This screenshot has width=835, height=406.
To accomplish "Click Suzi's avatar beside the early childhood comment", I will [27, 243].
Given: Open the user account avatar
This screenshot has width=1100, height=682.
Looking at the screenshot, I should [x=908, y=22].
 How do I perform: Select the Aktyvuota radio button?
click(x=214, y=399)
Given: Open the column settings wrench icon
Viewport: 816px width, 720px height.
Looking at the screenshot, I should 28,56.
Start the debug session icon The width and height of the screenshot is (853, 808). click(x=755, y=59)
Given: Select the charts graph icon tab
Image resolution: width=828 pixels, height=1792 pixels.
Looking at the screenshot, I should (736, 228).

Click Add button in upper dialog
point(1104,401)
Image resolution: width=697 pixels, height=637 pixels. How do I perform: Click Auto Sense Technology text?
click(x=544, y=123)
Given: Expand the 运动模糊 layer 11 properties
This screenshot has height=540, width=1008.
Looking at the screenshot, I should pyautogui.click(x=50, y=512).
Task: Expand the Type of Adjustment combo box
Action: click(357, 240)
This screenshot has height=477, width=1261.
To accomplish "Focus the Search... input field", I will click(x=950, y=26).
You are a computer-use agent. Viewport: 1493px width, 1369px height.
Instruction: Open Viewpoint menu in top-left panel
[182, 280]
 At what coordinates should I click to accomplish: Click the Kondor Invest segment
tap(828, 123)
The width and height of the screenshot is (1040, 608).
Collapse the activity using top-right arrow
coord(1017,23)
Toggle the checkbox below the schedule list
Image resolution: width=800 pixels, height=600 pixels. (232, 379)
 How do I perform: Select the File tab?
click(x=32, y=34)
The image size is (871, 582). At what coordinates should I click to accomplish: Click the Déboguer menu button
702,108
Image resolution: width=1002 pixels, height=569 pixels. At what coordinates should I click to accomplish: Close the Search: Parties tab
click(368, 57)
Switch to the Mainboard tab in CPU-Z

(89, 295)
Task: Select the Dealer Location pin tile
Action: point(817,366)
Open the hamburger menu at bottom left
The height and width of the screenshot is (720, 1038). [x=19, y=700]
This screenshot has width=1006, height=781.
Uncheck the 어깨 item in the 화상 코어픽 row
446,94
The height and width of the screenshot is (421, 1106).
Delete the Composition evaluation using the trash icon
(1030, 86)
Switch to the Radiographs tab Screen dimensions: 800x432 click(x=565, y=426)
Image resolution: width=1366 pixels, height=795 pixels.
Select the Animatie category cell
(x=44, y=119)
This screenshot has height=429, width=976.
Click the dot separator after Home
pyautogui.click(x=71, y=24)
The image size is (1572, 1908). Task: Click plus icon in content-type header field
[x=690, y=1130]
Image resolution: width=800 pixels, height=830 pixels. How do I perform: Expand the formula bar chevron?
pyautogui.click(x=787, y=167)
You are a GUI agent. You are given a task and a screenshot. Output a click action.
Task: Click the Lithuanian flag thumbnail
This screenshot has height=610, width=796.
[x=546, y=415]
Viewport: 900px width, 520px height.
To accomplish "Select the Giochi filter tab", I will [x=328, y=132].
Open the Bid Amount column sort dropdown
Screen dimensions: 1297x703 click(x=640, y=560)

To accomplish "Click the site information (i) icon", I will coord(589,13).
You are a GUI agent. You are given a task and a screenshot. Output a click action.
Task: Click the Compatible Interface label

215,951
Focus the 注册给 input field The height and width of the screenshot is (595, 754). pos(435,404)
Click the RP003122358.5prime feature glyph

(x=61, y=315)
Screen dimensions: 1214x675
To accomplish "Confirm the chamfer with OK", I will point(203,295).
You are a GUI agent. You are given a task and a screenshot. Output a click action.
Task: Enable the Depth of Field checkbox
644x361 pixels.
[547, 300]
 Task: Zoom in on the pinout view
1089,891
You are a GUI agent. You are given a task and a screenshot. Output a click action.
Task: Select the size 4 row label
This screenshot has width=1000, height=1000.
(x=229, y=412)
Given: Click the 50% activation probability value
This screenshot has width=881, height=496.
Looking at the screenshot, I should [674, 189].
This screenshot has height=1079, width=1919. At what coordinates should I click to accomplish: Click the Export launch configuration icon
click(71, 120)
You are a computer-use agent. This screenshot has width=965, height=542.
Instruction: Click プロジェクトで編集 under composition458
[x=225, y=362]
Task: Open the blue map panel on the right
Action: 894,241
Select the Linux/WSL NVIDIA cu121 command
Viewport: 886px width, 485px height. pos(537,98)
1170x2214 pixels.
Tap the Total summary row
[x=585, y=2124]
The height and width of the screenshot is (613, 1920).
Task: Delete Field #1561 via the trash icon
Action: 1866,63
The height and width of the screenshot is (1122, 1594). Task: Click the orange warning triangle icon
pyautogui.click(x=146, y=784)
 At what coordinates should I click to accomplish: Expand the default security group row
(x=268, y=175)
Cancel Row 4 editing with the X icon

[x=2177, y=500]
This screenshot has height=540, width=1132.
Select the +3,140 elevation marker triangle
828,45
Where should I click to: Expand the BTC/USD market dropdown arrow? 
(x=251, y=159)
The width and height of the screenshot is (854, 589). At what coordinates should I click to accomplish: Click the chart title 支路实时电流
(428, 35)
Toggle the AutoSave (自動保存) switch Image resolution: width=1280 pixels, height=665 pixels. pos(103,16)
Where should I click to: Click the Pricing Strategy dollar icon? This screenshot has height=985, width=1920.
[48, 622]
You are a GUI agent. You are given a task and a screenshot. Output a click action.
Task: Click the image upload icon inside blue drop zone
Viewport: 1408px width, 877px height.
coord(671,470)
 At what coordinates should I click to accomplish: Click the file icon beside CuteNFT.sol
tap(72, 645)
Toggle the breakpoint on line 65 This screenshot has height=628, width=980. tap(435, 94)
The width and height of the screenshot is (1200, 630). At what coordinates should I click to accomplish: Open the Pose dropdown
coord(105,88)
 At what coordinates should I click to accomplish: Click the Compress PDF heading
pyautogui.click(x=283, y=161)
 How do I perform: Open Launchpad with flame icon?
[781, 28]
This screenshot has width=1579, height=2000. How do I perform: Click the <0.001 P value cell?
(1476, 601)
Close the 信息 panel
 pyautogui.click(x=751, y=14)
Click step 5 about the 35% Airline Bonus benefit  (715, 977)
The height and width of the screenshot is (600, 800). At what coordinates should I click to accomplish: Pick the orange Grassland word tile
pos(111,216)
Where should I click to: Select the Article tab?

++++++

■ Your objective ■
All the records above need to be printed exactly.

■ Written solution ■
This screenshot has width=835, height=406.
To accomplish "Click Suzi's avatar beside the early childhood comment", I will [27, 243].
Given: Open the user account avatar
This screenshot has width=1100, height=682.
Looking at the screenshot, I should [x=908, y=22].
 How do I perform: Select the Aktyvuota radio button?
click(x=214, y=399)
Given: Open the column settings wrench icon
Viewport: 816px width, 720px height.
Looking at the screenshot, I should 28,56.
Start the debug session icon The width and height of the screenshot is (853, 808). click(x=755, y=59)
Given: Select the charts graph icon tab
Image resolution: width=828 pixels, height=1792 pixels.
Looking at the screenshot, I should (736, 228).

Click Add button in upper dialog
point(1104,401)
Image resolution: width=697 pixels, height=637 pixels. How do I perform: Click Auto Sense Technology text?
click(x=544, y=123)
Given: Expand the 运动模糊 layer 11 properties
This screenshot has height=540, width=1008.
Looking at the screenshot, I should pyautogui.click(x=50, y=512).
Task: Expand the Type of Adjustment combo box
Action: click(357, 240)
This screenshot has height=477, width=1261.
To accomplish "Focus the Search... input field", I will click(x=950, y=26).
You are a computer-use agent. Viewport: 1493px width, 1369px height.
Instruction: Open Viewpoint menu in top-left panel
[182, 280]
 At what coordinates should I click to accomplish: Click the Kondor Invest segment
tap(828, 123)
The width and height of the screenshot is (1040, 608).
Collapse the activity using top-right arrow
coord(1017,23)
Toggle the checkbox below the schedule list
Image resolution: width=800 pixels, height=600 pixels. (232, 379)
 How do I perform: Select the File tab?
click(x=32, y=34)
The image size is (871, 582). At what coordinates should I click to accomplish: Click the Déboguer menu button
702,108
Image resolution: width=1002 pixels, height=569 pixels. At what coordinates should I click to accomplish: Close the Search: Parties tab
click(368, 57)
Switch to the Mainboard tab in CPU-Z

(89, 295)
Task: Select the Dealer Location pin tile
Action: point(817,366)
Open the hamburger menu at bottom left
The height and width of the screenshot is (720, 1038). [x=19, y=700]
This screenshot has width=1006, height=781.
Uncheck the 어깨 item in the 화상 코어픽 row
446,94
The height and width of the screenshot is (421, 1106).
Delete the Composition evaluation using the trash icon
(1030, 86)
Switch to the Radiographs tab Screen dimensions: 800x432 click(x=565, y=426)
Image resolution: width=1366 pixels, height=795 pixels.
Select the Animatie category cell
(x=44, y=119)
This screenshot has height=429, width=976.
Click the dot separator after Home
pyautogui.click(x=71, y=24)
The image size is (1572, 1908). Task: Click plus icon in content-type header field
[x=690, y=1130]
Image resolution: width=800 pixels, height=830 pixels. How do I perform: Expand the formula bar chevron?
pyautogui.click(x=787, y=167)
You are a GUI agent. You are given a task and a screenshot. Output a click action.
Task: Click the Lithuanian flag thumbnail
This screenshot has height=610, width=796.
[x=546, y=415]
Viewport: 900px width, 520px height.
To accomplish "Select the Giochi filter tab", I will [x=328, y=132].
Open the Bid Amount column sort dropdown
Screen dimensions: 1297x703 click(x=640, y=560)

To accomplish "Click the site information (i) icon", I will coord(589,13).
You are a GUI agent. You are given a task and a screenshot. Output a click action.
Task: Click the Compatible Interface label

215,951
Focus the 注册给 input field The height and width of the screenshot is (595, 754). pos(435,404)
Click the RP003122358.5prime feature glyph

(x=61, y=315)
Screen dimensions: 1214x675
To accomplish "Confirm the chamfer with OK", I will point(203,295).
You are a GUI agent. You are given a task and a screenshot. Output a click action.
Task: Enable the Depth of Field checkbox
644x361 pixels.
[547, 300]
 Task: Zoom in on the pinout view
1089,891
You are a GUI agent. You are given a task and a screenshot. Output a click action.
Task: Select the size 4 row label
This screenshot has width=1000, height=1000.
(x=229, y=412)
Given: Click the 50% activation probability value
This screenshot has width=881, height=496.
Looking at the screenshot, I should [674, 189].
This screenshot has height=1079, width=1919. At what coordinates should I click to accomplish: Click the Export launch configuration icon
click(71, 120)
You are a computer-use agent. This screenshot has width=965, height=542.
Instruction: Click プロジェクトで編集 under composition458
[x=225, y=362]
Task: Open the blue map panel on the right
Action: 894,241
Select the Linux/WSL NVIDIA cu121 command
Viewport: 886px width, 485px height. pos(537,98)
1170x2214 pixels.
Tap the Total summary row
[x=585, y=2124]
The height and width of the screenshot is (613, 1920).
Task: Delete Field #1561 via the trash icon
Action: 1866,63
The height and width of the screenshot is (1122, 1594). Task: Click the orange warning triangle icon
pyautogui.click(x=146, y=784)
 At what coordinates should I click to accomplish: Expand the default security group row
(x=268, y=175)
Cancel Row 4 editing with the X icon

[x=2177, y=500]
This screenshot has height=540, width=1132.
Select the +3,140 elevation marker triangle
828,45
Where should I click to: Expand the BTC/USD market dropdown arrow? 
(x=251, y=159)
The width and height of the screenshot is (854, 589). At what coordinates should I click to accomplish: Click the chart title 支路实时电流
(428, 35)
Toggle the AutoSave (自動保存) switch Image resolution: width=1280 pixels, height=665 pixels. pos(103,16)
Where should I click to: Click the Pricing Strategy dollar icon? This screenshot has height=985, width=1920.
[48, 622]
You are a GUI agent. You are given a task and a screenshot. Output a click action.
Task: Click the image upload icon inside blue drop zone
Viewport: 1408px width, 877px height.
coord(671,470)
 At what coordinates should I click to accomplish: Click the file icon beside CuteNFT.sol
tap(72, 645)
Toggle the breakpoint on line 65 This screenshot has height=628, width=980. tap(435, 94)
The width and height of the screenshot is (1200, 630). At what coordinates should I click to accomplish: Open the Pose dropdown
coord(105,88)
 At what coordinates should I click to accomplish: Click the Compress PDF heading
pyautogui.click(x=283, y=161)
 How do I perform: Open Launchpad with flame icon?
[781, 28]
This screenshot has width=1579, height=2000. How do I perform: Click the <0.001 P value cell?
(1476, 601)
Close the 信息 panel
 pyautogui.click(x=751, y=14)
Click step 5 about the 35% Airline Bonus benefit  (715, 977)
The height and width of the screenshot is (600, 800). At what coordinates should I click to accomplish: Pick the orange Grassland word tile
pos(111,216)
Where should I click to: Select the Article tab?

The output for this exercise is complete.